This is my 10th attempt at brewing the English Barleywine style beer. I have brewed one of these every memorial day since 2014. It is a lovely style of beer focused on Malt and Yeast character and sometimes hops. They are strong beers and are typically a bit sweet which are good features for long aging. My intention is to drink half this batch (once it has completed a 4-5 month bulk aging period) in the winter and then to drink the other half over the next 25 years or so (1 beer a year - a gift for future Andrew).
I typically brew a different recipe each year (or at least make some modifications when I choose to re-do a recipe). Read about my previous brews here: 2014, 2015, 2016, 2017, 2018, 2019, 2020, 2021, and 2022. This year, I was thinking of trying to brew a clone of Goose Island's King Henry (a beer I haven't had). The don't publish a recipe but gave some hints which fed into a recipe from a Seattle Home brew club (see here). This was really more of a jumping off point but I used their malt bill pretty closely.
I'm shooting for a beer at about 10% this year which is strong but not providing a huge challenge for the yeast - a good strength for a Barleywine. I've chosen to go for about 100 IBU of hops here which I'm hoping will keep a good bitterness for several years at least. Finally, I'm using a yeast I hadn't tried yet - WLP 005 British Ale - which will give me another variable to evaluate for future recipe formation.
I've typically aged these beers with a bit of oak. I think I'll leave this one oak-free in the aging.
Vigorous Fermentation Underway |
It has been a fun and rewarding exercise brewing these beers. Very much look forward to drinking this one.
Recipe Details:
- Grain:
- 19 lbs Golden Promise
- 2.5 lbs Munich
- 2 lbs Caramel Wheat
- 4 oz Double Roasted Crystal
- 4 oz Acid Malt
- Hops:
- 4 oz Target (Pellet, 9.6% AA) at 60 min
- 2 oz Styrian Goldings (Pellet, 3.0% AA) at 20 min
- Yeast:
- WLP005 British Ale
- Water:
- 15 gal spring water
- 2 tspCaCl
- 2 tsp Gypsum
- 1 tsp Irish Moss at 15 min
- Batch Size:
- 6 gal (Target 6 gal)
- Mash:
- 150 F for 60 min
- Boil:
- 120 min
- Fermentation Temperature:
- 70 F (Ambient Basement Temp)
- Primary Duration:
- 4 weeks
- Secondary duration:
- 4 months
- OG:
- 1.100 (Target 1.100)
- Efficiency:
- 69% (Target 69%)
- FG:
- 1.032 (Target 1.025)
- Apparent Attenuation:
- TBD (Target 73%)
- ABV:
- TBD (Target 10%)
- 5/28/23 - Built a yeast starter (100 g of DME and 1 L of water). Set this up to propagate over night
- 5/29/23 - Brew Day - 9:45 AM to 3:15 PM including setup and cleanup
- Heated 10 gal of spring water up to 180 F
- Milled my grain. Added 1 tsp of CaCl and Gypsum to the mash (also added 1 tsp of each to the brew kettle at this time so I wouldn't forget)

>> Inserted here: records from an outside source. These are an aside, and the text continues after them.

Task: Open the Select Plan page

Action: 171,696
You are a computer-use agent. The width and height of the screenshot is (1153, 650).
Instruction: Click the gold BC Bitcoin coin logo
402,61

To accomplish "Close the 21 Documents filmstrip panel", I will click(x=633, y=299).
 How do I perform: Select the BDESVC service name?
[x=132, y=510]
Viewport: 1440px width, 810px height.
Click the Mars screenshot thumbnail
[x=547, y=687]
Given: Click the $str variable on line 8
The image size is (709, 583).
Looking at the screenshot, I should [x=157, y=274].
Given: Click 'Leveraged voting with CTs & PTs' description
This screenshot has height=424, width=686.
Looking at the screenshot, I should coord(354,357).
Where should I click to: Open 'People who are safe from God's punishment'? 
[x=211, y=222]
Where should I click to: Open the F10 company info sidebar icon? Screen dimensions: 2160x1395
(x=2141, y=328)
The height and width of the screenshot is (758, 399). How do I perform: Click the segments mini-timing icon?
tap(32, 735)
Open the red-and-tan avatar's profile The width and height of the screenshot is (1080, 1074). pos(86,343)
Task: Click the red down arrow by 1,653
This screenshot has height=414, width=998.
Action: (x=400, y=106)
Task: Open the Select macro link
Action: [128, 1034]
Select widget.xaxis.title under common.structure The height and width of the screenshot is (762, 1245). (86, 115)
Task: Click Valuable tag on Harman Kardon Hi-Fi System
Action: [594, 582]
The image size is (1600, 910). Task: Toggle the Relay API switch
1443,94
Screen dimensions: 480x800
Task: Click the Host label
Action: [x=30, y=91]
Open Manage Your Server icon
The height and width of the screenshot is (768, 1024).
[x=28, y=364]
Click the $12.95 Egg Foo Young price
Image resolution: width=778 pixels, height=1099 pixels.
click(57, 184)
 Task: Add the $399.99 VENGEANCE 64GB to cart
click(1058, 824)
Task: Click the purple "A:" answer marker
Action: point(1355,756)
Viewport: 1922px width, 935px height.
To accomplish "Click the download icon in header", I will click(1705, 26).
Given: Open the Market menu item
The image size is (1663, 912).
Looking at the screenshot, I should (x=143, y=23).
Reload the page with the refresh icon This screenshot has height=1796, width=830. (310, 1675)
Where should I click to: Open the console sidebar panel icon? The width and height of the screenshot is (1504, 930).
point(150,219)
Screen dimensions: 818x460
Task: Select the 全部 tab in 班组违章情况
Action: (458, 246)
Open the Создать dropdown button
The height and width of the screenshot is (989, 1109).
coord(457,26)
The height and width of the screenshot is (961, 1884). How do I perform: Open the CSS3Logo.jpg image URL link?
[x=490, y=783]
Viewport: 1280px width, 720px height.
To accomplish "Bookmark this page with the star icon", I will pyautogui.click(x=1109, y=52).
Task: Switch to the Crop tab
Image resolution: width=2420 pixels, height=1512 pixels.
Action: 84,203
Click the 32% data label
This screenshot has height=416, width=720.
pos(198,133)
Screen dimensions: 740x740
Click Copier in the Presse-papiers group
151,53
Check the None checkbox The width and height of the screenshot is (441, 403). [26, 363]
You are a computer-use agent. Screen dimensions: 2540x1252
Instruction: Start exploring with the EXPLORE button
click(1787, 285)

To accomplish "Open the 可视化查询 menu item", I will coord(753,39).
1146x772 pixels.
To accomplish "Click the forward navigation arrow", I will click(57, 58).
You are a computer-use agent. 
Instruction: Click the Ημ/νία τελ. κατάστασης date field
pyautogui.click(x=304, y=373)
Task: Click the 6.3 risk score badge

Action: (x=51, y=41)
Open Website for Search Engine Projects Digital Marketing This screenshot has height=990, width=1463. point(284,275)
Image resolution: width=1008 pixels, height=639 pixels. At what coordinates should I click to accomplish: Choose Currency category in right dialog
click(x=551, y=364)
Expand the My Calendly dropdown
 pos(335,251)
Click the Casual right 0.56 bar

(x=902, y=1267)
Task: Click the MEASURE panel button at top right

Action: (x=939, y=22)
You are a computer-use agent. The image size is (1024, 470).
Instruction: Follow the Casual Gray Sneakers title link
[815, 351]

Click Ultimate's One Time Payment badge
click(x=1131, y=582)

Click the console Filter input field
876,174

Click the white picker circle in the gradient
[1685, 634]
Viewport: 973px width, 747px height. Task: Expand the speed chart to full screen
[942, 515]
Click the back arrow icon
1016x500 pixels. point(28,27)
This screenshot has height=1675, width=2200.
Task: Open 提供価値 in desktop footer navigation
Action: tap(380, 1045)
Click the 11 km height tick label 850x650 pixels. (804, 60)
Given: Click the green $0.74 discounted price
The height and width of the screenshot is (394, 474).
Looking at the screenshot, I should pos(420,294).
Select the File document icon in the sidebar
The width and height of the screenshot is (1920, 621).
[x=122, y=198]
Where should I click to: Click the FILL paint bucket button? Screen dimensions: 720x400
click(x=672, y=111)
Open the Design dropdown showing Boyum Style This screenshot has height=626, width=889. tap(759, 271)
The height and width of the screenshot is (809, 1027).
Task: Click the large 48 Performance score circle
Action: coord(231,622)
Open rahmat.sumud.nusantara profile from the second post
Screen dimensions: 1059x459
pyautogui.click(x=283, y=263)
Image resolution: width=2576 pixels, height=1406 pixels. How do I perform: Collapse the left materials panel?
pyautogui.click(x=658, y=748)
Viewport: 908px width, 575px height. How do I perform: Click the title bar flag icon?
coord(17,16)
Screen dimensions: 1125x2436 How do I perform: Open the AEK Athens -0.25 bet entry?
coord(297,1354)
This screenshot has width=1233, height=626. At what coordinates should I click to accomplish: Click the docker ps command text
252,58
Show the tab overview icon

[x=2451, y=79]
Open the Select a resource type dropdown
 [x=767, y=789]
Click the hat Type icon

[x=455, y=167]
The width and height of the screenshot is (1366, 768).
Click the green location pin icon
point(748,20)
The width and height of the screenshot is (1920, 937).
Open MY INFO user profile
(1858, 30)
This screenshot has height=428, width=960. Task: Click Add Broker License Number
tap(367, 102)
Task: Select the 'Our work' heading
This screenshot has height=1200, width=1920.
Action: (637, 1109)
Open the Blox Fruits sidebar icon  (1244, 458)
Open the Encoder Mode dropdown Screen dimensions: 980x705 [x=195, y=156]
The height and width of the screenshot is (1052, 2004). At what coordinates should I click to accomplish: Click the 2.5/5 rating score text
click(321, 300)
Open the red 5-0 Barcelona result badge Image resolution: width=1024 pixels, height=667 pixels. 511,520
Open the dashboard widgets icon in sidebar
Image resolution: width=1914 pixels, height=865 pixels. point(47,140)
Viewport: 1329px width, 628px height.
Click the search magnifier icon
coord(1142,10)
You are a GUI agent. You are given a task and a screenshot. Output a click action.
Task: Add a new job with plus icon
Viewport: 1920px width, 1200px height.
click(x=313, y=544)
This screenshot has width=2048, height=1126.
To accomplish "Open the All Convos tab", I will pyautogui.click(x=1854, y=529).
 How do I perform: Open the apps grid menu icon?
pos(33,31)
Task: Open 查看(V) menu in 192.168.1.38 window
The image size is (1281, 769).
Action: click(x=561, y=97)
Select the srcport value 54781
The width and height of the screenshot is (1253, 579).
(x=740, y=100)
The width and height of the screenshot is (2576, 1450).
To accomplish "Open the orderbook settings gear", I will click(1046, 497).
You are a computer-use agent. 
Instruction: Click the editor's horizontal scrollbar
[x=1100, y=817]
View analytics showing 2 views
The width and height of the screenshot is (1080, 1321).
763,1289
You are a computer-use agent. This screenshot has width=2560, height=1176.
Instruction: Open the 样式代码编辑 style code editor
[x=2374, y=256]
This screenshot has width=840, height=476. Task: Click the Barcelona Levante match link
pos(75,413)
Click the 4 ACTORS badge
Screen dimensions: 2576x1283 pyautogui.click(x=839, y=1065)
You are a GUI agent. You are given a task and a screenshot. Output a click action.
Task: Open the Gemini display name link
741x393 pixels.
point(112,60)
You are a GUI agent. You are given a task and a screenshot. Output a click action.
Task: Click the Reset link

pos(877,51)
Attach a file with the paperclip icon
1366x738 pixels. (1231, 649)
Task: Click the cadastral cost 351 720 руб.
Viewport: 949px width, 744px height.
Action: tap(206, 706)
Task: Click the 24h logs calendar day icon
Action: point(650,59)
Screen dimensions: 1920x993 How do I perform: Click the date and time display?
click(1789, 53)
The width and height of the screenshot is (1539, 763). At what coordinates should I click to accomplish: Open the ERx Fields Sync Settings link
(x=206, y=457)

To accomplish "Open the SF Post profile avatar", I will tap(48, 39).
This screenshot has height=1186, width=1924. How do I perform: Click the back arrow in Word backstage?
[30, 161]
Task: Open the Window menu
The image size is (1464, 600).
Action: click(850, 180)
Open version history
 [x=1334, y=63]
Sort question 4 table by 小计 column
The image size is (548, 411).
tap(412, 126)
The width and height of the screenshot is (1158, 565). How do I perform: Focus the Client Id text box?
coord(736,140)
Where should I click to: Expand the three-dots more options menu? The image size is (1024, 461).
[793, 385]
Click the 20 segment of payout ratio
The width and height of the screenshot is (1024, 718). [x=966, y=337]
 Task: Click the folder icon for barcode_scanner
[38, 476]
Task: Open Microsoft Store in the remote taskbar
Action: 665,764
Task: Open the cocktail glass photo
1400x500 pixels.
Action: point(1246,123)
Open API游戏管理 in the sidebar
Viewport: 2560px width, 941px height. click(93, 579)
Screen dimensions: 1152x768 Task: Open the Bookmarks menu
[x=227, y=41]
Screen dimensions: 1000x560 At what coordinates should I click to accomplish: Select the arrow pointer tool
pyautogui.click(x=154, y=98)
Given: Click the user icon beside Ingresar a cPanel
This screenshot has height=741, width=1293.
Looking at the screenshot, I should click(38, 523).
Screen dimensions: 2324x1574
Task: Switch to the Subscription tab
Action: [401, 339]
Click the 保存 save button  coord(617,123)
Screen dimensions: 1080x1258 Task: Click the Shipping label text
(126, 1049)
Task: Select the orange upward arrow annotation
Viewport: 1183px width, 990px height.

Caramel Wheat - a new one for me |
- Moved 8 gal of strike water to the mash tun and cycled through the RIMS until the temperature settled to 160 F. Ended up overheating my strike water so I added some cool spring water to get the temperature down
- Stopped the RIMS cycle and added grain to the mash tun. Stirred well to eliminate doughballs. Let this settle for 10 min - ended up at 152
- Cycled the RIMS at 150 F for 60 min
- Heated 7 gal of sparge water to 180 F
- Fly sparged until 10 gal had been collected. Started heating the wort after collecting 3 gal. Had it at a boil shortly after the end of the sparge
- Added bittering hops with 60 min left
- Added Flavoring hops with 20 min left
- Added Irish Moss at 15 min
- With 5 min left I added the wort chiller to sanitize
- Chilled the wort down to 70 F
- Transferred to my fermenter - let the wort fall a couple feet to aerate. Pitched the yeast during this transfer.
- Collected about 6 gal. Measured the gravity as 1.100 which is right on target.
- Set this up to ferment at ambient basement temperatures (mid 60s)
- 5/30/23 - Fermentation has started very strongly - krausen pushed out the airlock (thought that might happen so I put the fermenter on a towel to minimize cleanup)
- 8/6/23 - Transferred to secondary fermenter for aging. The beer is at 1.032 at this point. I'm going to let it age for 4 months or so.
- 4/21/24 - Transferred to a bucket fermenter for a cold crash. The beer is still 1.032. I'll fine with gelatin tomorrow and plan to bottle in a week. It has a nice balance between complex malty flavors and a firm bitterness - also quite boozy.